Cytogenetic testing in newly diagnosed multiple myeloma (NDMM): Real world evidence of adverse outcomes for high risk groups. Free

Aim:

To compare baseline characteristics, treatments and outcomes in newly diagnosed multiple myeloma (NDMM) patients based on the number of high-risk cytogenetic abnormalities (HRCA) present.

Method: We analyzed Australian and New Zealand Myeloma and Related Diseases Registry (MRDR) patients from 2012 to 2025 with NDMM and fluorescent in situ hybridization (FISH) cytogenetic data available. Patients were grouped based on the number of HRCA present (HRA0, HRA1 and HRA2+), including t[4;14], t[14;16], del[17p] and gain[1q].

Results:

Of 5927 NDMM patients identified on the MRDR, 3397 (57%) patients had available myeloma FISH results which were categorised into HRA0 (2406, 70.8%), HRA1 (808, 23.8%) and HRA2+ (183, 5.4%).

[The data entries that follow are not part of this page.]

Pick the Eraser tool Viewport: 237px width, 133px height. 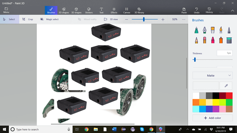[x=204, y=40]
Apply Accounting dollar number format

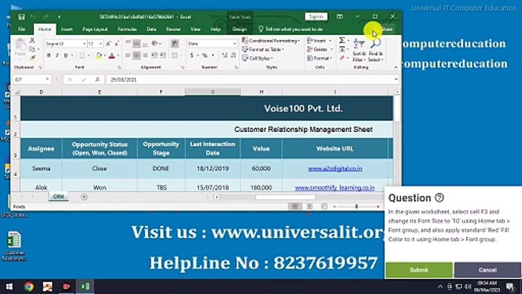[192, 56]
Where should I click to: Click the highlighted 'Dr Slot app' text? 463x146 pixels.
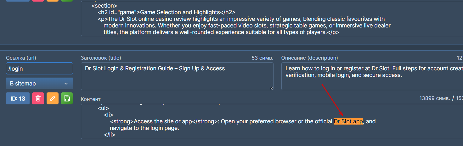pyautogui.click(x=348, y=121)
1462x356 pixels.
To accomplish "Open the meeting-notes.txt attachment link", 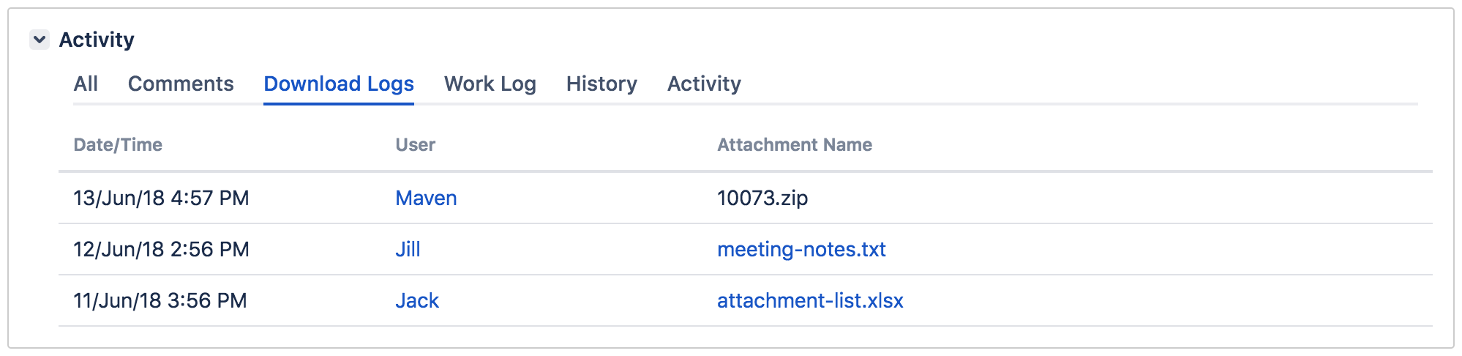I will click(801, 250).
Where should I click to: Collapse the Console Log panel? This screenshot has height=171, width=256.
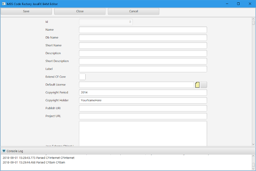point(4,151)
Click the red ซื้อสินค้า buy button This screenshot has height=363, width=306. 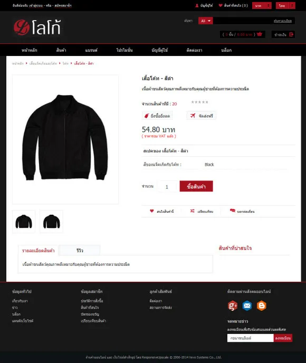[196, 186]
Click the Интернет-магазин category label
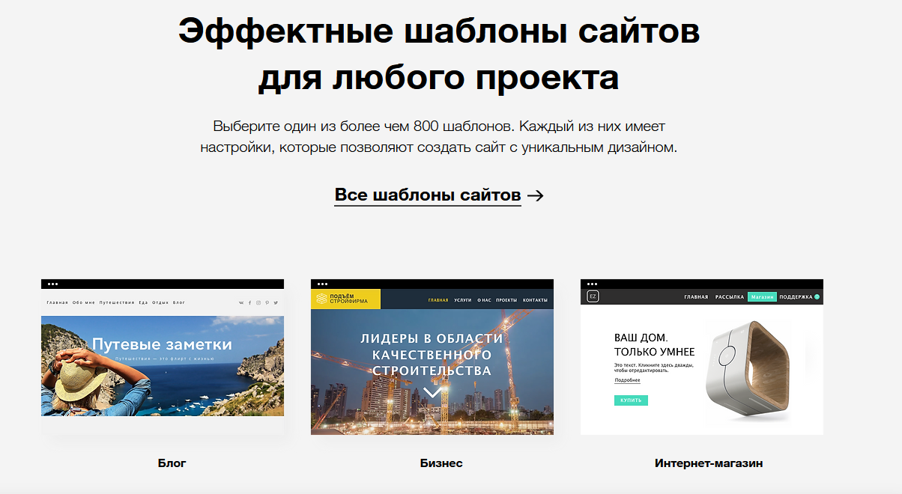Screen dimensions: 902x494 pos(709,463)
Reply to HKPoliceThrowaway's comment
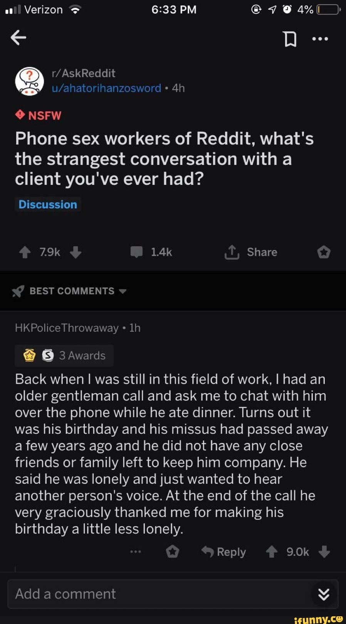346x624 pixels. pyautogui.click(x=224, y=552)
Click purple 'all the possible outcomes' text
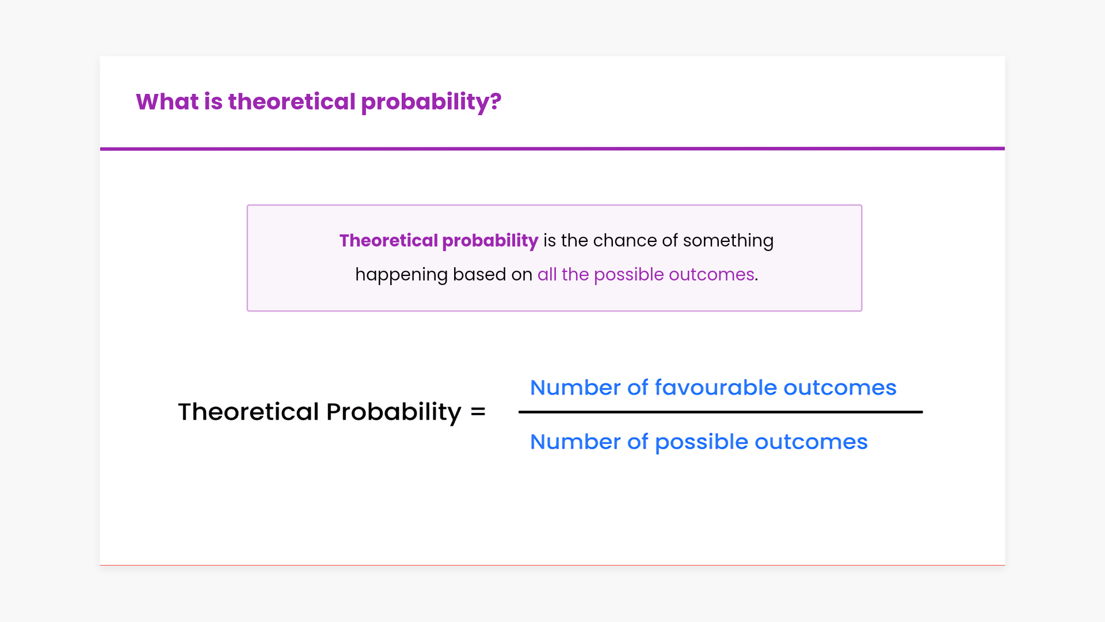 point(646,275)
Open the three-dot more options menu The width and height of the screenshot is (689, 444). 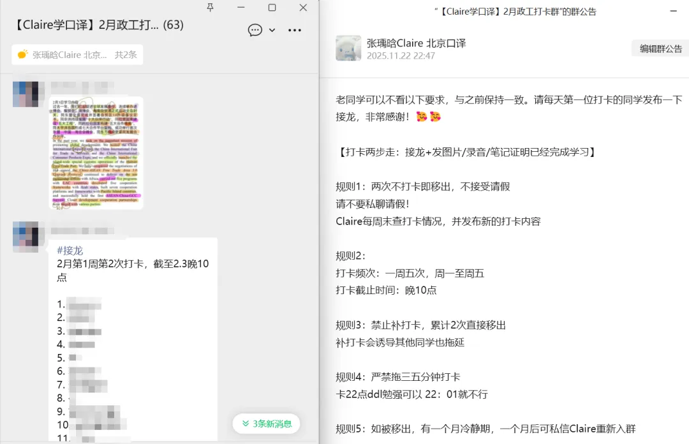pyautogui.click(x=294, y=30)
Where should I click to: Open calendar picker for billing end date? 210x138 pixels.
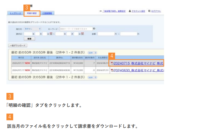pos(82,34)
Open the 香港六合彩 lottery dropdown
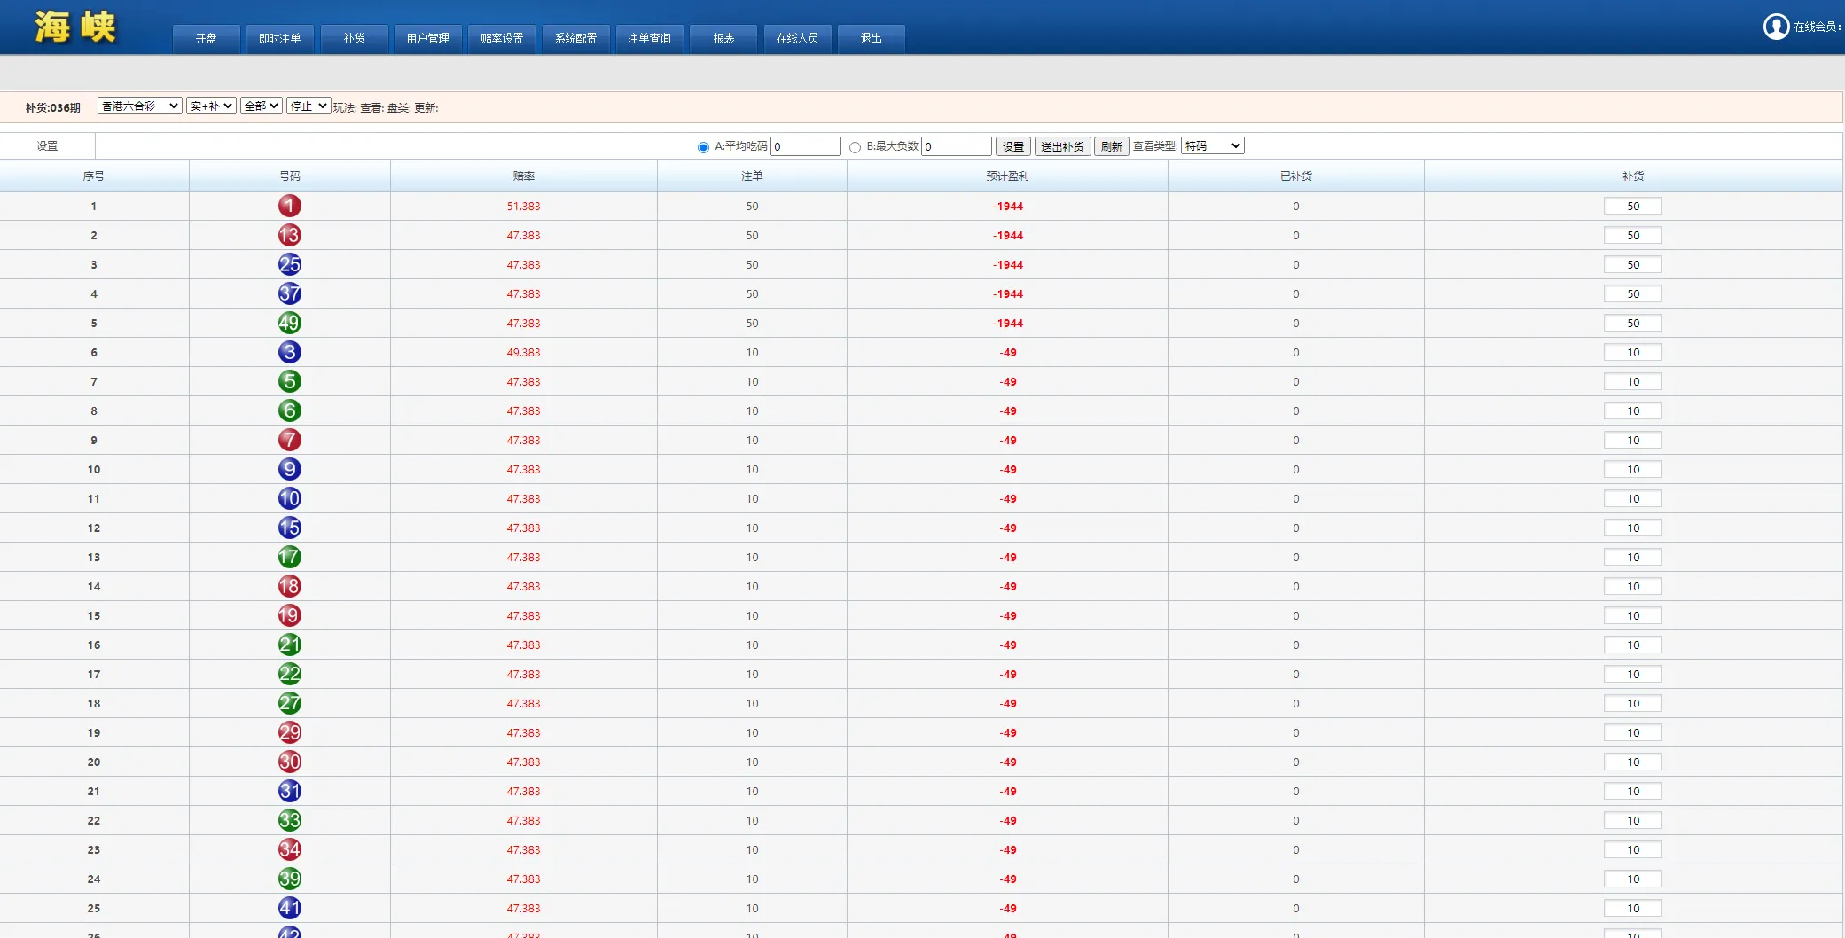This screenshot has height=938, width=1845. click(139, 106)
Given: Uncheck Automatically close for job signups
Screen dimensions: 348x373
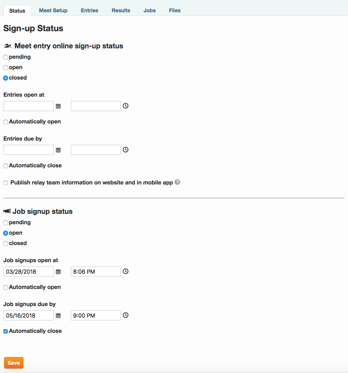Looking at the screenshot, I should 6,331.
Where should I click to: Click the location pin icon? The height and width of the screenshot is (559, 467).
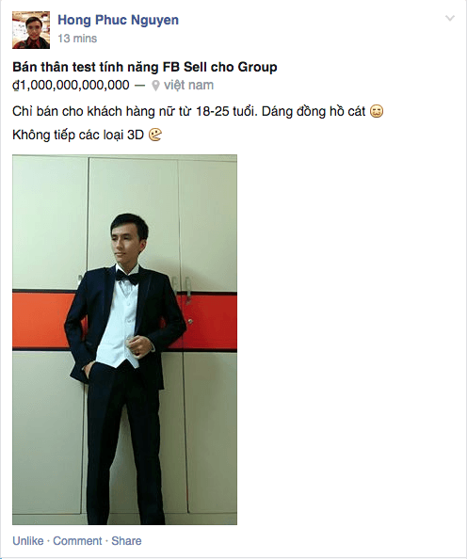click(155, 86)
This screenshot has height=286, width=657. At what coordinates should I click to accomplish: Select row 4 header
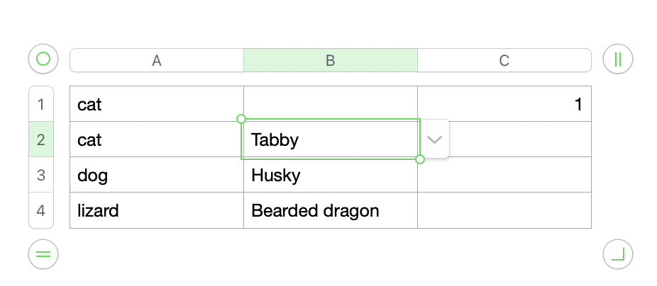[41, 210]
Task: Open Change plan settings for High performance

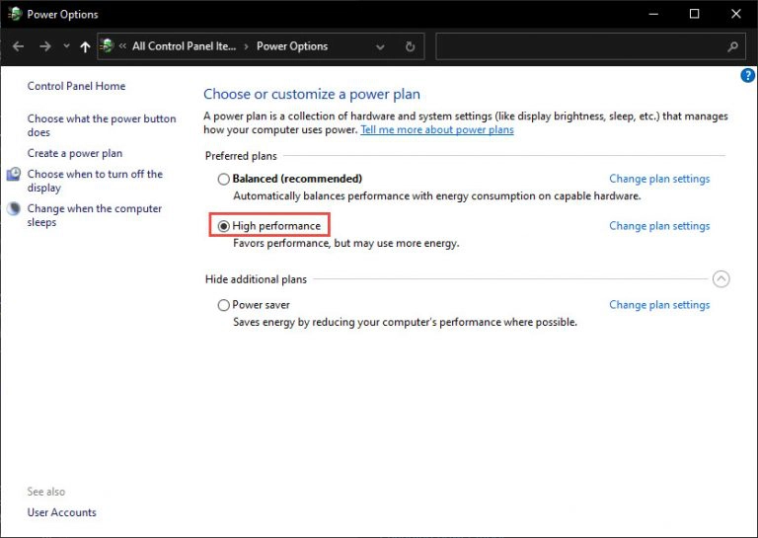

Patients with multiple HRCA were more likely to be female, have higher lactate dehydrogenase (LDH) and β2-microglobulin levels at diagnosis. Patients with 2 or more HRCA were more likely to present with anaemia (haemoglobin <100 g/L), thrombocytopenia and greater bone marrow plasma cell burden at diagnosis (p<0.001). Paraprotein subclass also differed across the groups; patients with increasing HRCA were more likely to produce IgA paraprotein (17.1% HRA0 vs 33.3% HRA2+) and less likely to produce IgG paraprotein (59.7% HRA0 vs 44.8% HRA2+) [p<0.01]. There was no statistically significant difference between the groups in the incidence of bone disease, white cell count or renal function (median serum creatinine) at diagnosis.

The cumulative presence of HRCA at diagnosis was associated with shorter progression-free survival (PFS) [median 35.6 months for HRA0, 25.7 for HRA1 and 20.2 for HRA2+ (p<0.001)]. Similarly, increasing numbers of HRCA correlated with poorer overall survival (OS) [median OS was 86.1, 56.6 and 37.5 months respectively (p<0.001)]. Overall survival was significantly worse for those with del(17p) as the only HRCA compared to other single HRCA. However, the addition of other HRCA with del(17p) did not affect OS compared to del(17p) alone. Patients with gain(1q) were more likely to have concurrent del(17p) than those without gain(1q) (12.7% vs 6.3%, p<0.001).

Most patients in each HRCA group received bortezomib-based first-line therapy in combination with cyclophosphamide or lenalidomide. Despite similar overall response rate across the HRCA groups (84% HRA0, 87% HRA1, 88% HRA2+), the duration of treatment response was significantly shorter with increasing HRCA burden [median duration: 30.9 months (HRA0), 19.1 months (HRA1), 16.8 months (HRA2+)(p<0.001)]

Conclusion: This real-world data confirms that increasing HRCA burden in NDMM is associated with distinct disease characteristics and poorer clinical outcomes, including shorter PFS and OS despite similar overall response rates between the three groups. However, the addition of other HRCA with del(17p) did not affect OS compared to del(17p) alone which remained to greatest risk single HRCA.